We previously reported the presence of an increased CD40+ subpopulation of fibroblasts in chronic nonhealing diabetic foot ulcers in humans [13] and findings from a study [35] suggest that activation of NF-κB induces increased expression of CD40 positivity in fibroblast. We found the correlation between IL-6, NF-κB, CD40, and inflammation (Figure 6) supporting the hypothesis that chronic inflammation due to IL-6 and other cytokines may induce or regulate fibroblast reprogramming towards inflammatory phenotype [11, 12]. Further, it was also revealed that IL-6 may activate ACTA2 (alpha-smooth muscle actin) (Figure 6) through serum response factor (SRF). This suggests the correlation between inflammation and proliferation of fibroblasts.
Next, since miRs play a crucial role in various aspects of wound healing, we delineated the probable role of miRs in regulating fibroblast reprogramming to inflammatory, angiogenic, and angiostatic phenotypes.

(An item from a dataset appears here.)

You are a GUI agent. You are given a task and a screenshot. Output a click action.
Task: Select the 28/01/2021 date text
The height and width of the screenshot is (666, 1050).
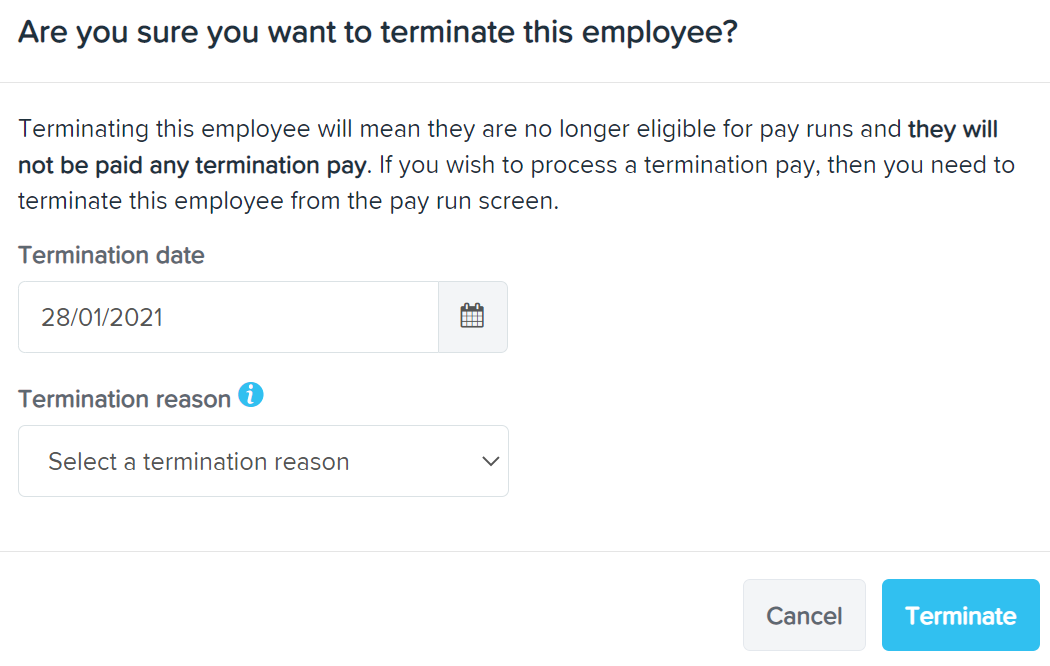click(x=102, y=317)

We focused on CD40, THBS1, VEFG, and other matrix proteins and their interaction with miRs (using Networkanalyst.ca) (Figure 7). The results revealed an interaction between these genes and multiple miRs including miRs described in the section above “MicroRNA regulating wound healing and fibroblast reprogramming”. These findings suggest that in addition to the discussed miRs, other miRs are also involved in fibroblast reprogramming towards myofibroblast, inflammatory, angiogenic, and angiostatic phenotypes. It was also revealed that many miRs regulate gene expression in common (one miR regulating the expression of more than one gene).

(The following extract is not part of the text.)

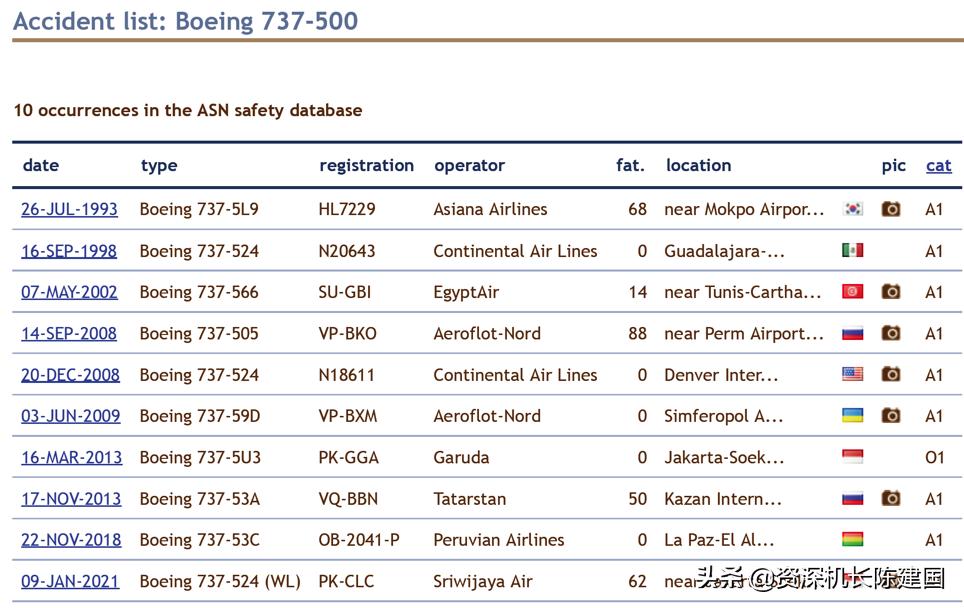Open photo icon for Asiana Airlines accident
This screenshot has width=964, height=608.
[x=891, y=209]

The findings of in-silico network analysis suggest that TFs and miRs may regulate the reprogramming of fibroblast to inflammatory, angiogenic, and angiostatic phenotypes. Although these findings are based only on in-silico bioinformatics analysis, validation of these findings needs in-depth in-vitro and in-vivo studies. Despite these limitations, the data add various TFs and miRs which may play a role in fibroblast reprogramming and thus in wound healing.
2. Conclusion
Inflammation and angiogenesis play an important role in wound healing and are dysregulated in diabetes resulting in chronic nonhealing diabetic foot ulcers. The micro-environment of diabetic foot ulcer and the presence of gram-positive and gram-negative bacteria and fungal infection alter microbiota. Altered microbiota is associated with altered gene expression and epigenetic modification. Thus, identification of the transcription factors and miRs regulating the phenotypic change of fibroblasts to angiogenic, antiangiogenic, and inflammatory subtypes is important to understand the genetic and epigenetic factors regulating wound healing. Network analysis in this article with the genes expressed on different fibroblast phenotypes is important in paving the way to design future research and therapeutics to enhance wound healing.
Funding
This work was supported by research grants R01 HL144125 and R01 HL147662 to D.K. Agrawal from the National Heart, Lung and Blood Institute, National Institutes of Health, USA. The content of this critical review is solely the responsibility of the authors and does not necessarily represent the official views of the National Institutes of Health.
Footnotes
Conflict of interest
The authors have no other relevant affiliations or financial involvement with any organization or entity with a financial interest or financial conflict with the subject matter or materials discussed in the manuscript apart from those disclosed.